# EXCERPTED DATA:
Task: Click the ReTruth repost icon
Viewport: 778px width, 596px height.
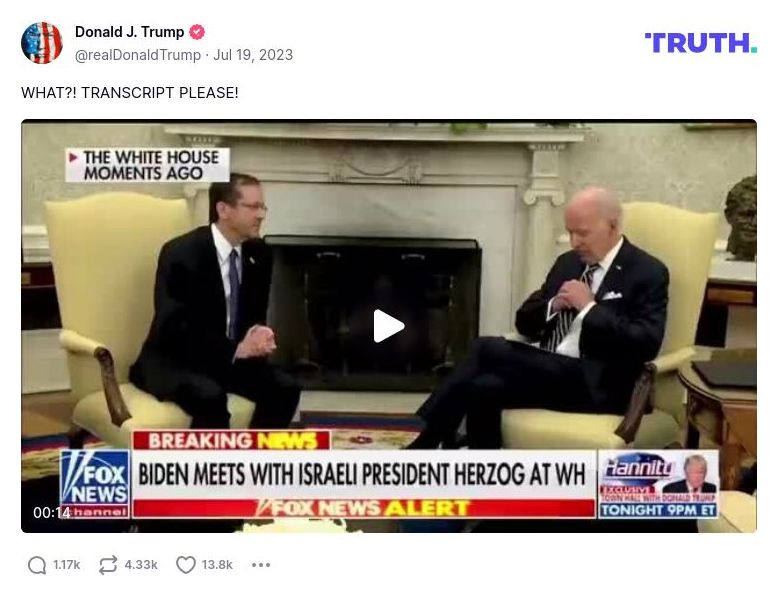Action: tap(108, 565)
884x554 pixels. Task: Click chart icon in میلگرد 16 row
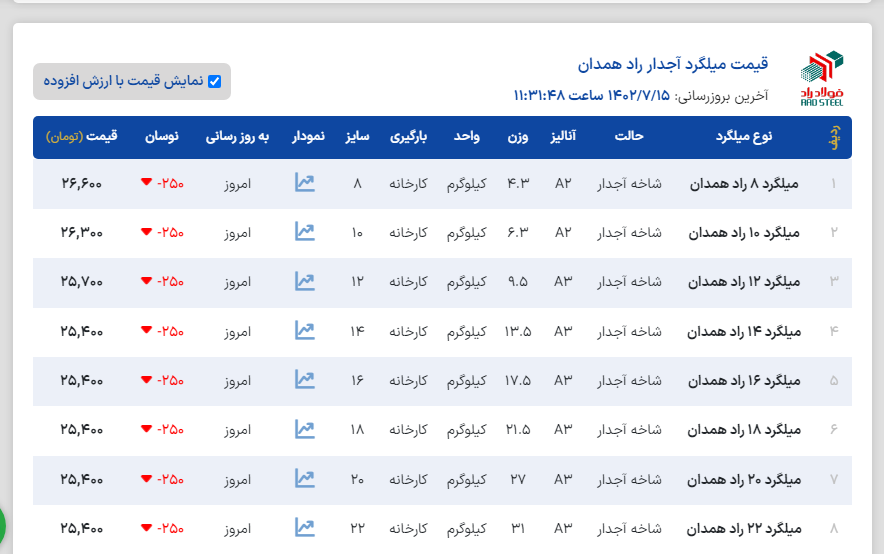[x=305, y=379]
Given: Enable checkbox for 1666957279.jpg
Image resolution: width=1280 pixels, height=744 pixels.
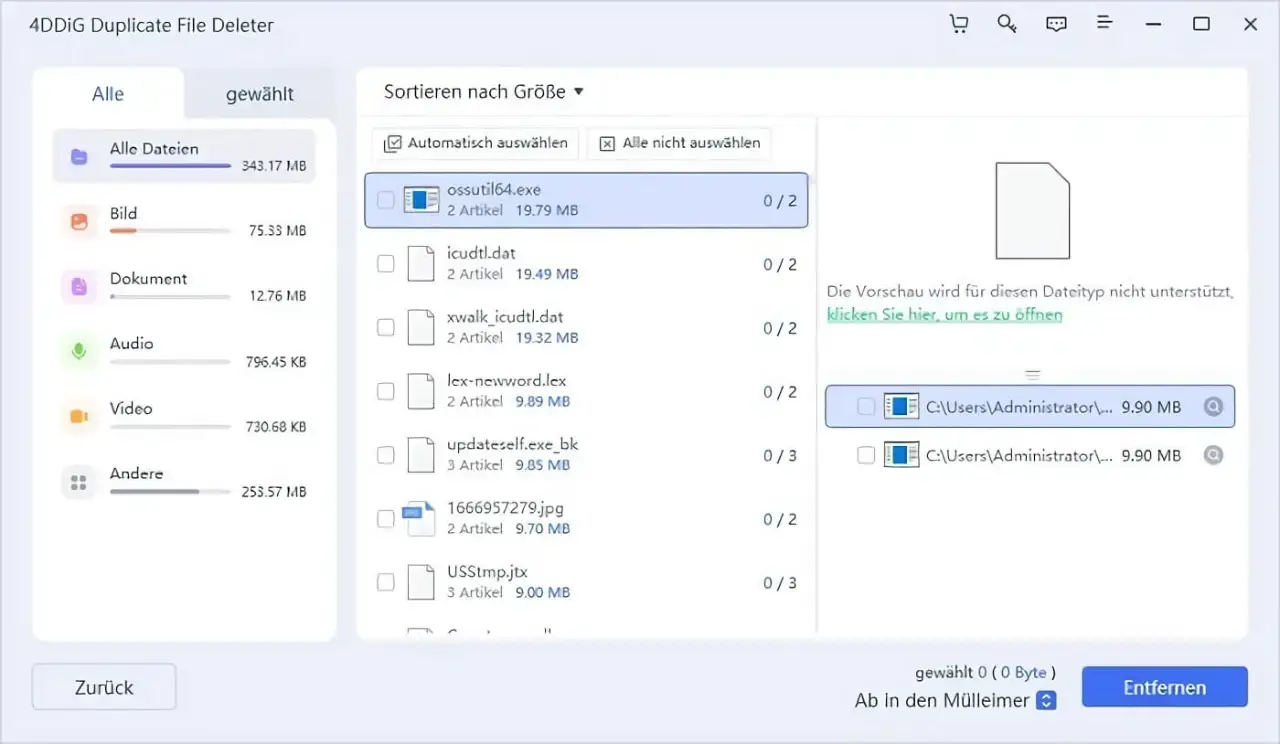Looking at the screenshot, I should (x=386, y=519).
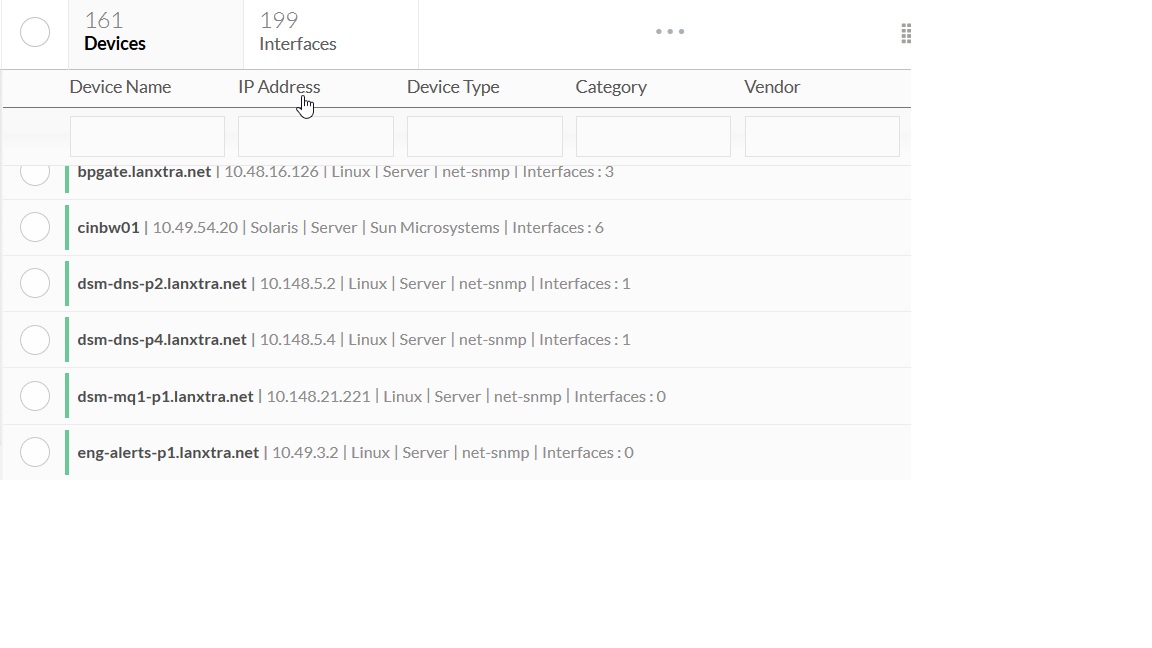This screenshot has height=648, width=1152.
Task: Open device eng-alerts-p1.lanxtra.net
Action: point(165,452)
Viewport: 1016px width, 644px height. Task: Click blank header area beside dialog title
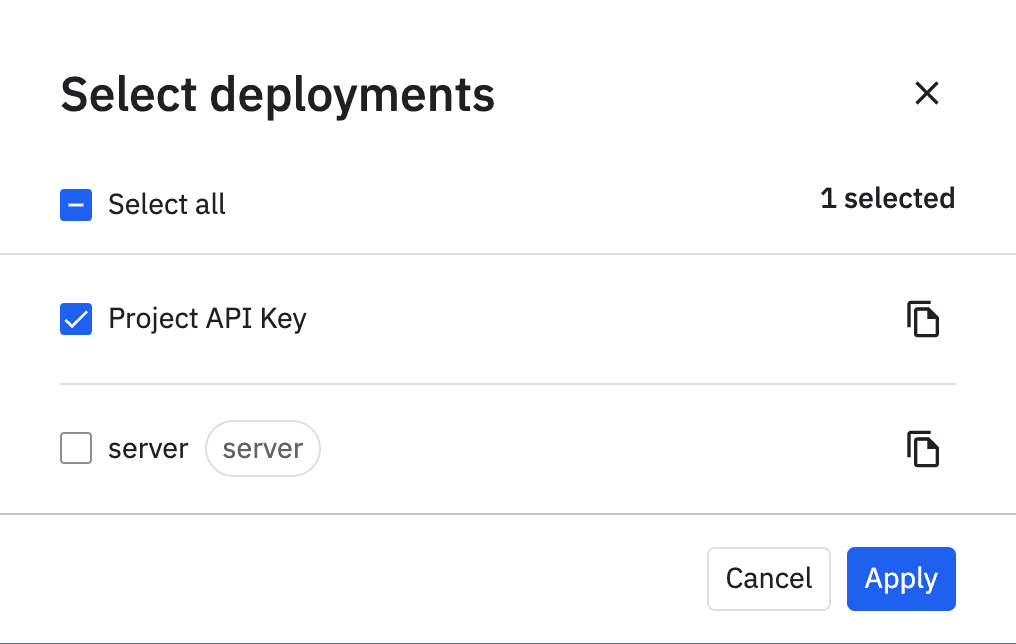(700, 95)
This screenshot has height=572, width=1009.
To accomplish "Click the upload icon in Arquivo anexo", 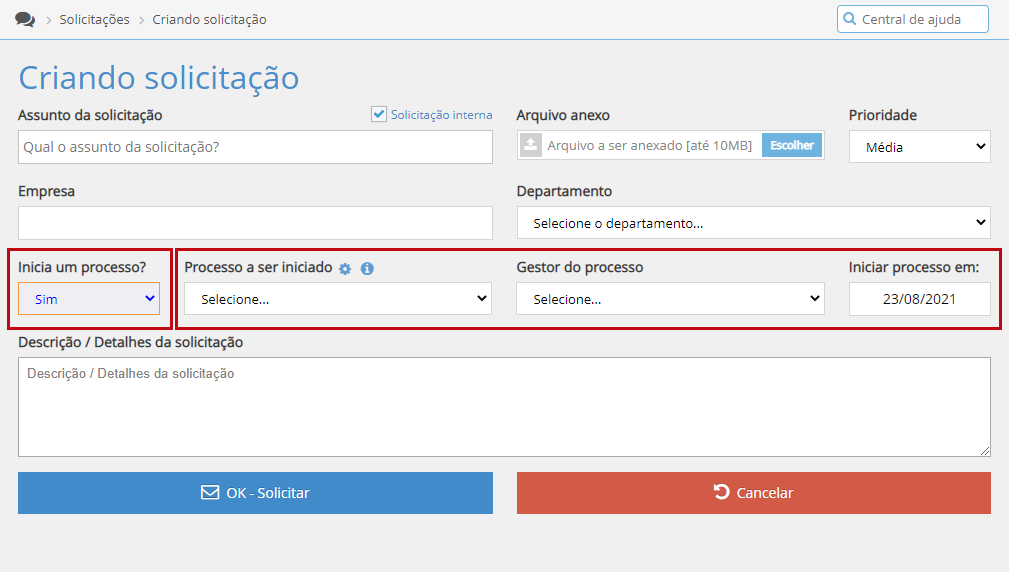I will click(x=530, y=146).
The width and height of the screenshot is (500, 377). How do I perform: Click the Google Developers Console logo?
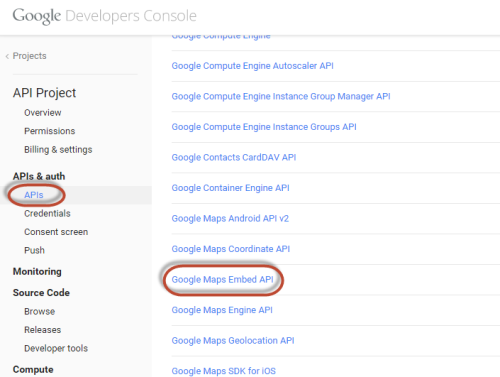(104, 16)
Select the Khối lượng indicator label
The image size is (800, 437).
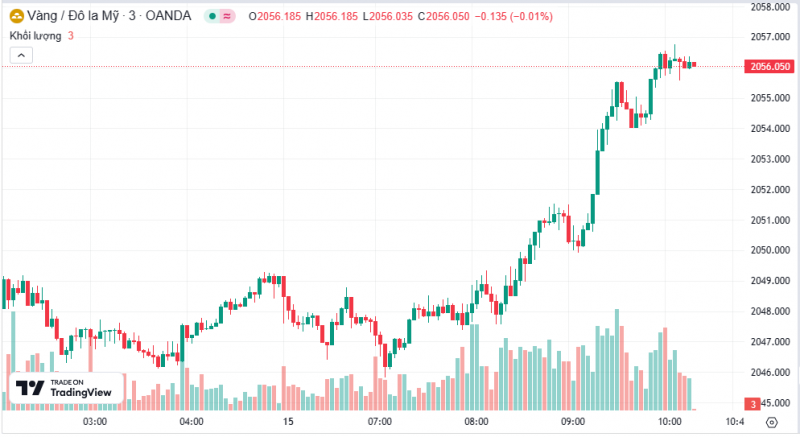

# DIRECTIONS:
Your copy should start at the line with "Select the Khối lượng indicator label", stop at the last line of the listing above, match exactly, and contain no pictures.

# REPLY:
Select the Khối lượng indicator label
The image size is (800, 437).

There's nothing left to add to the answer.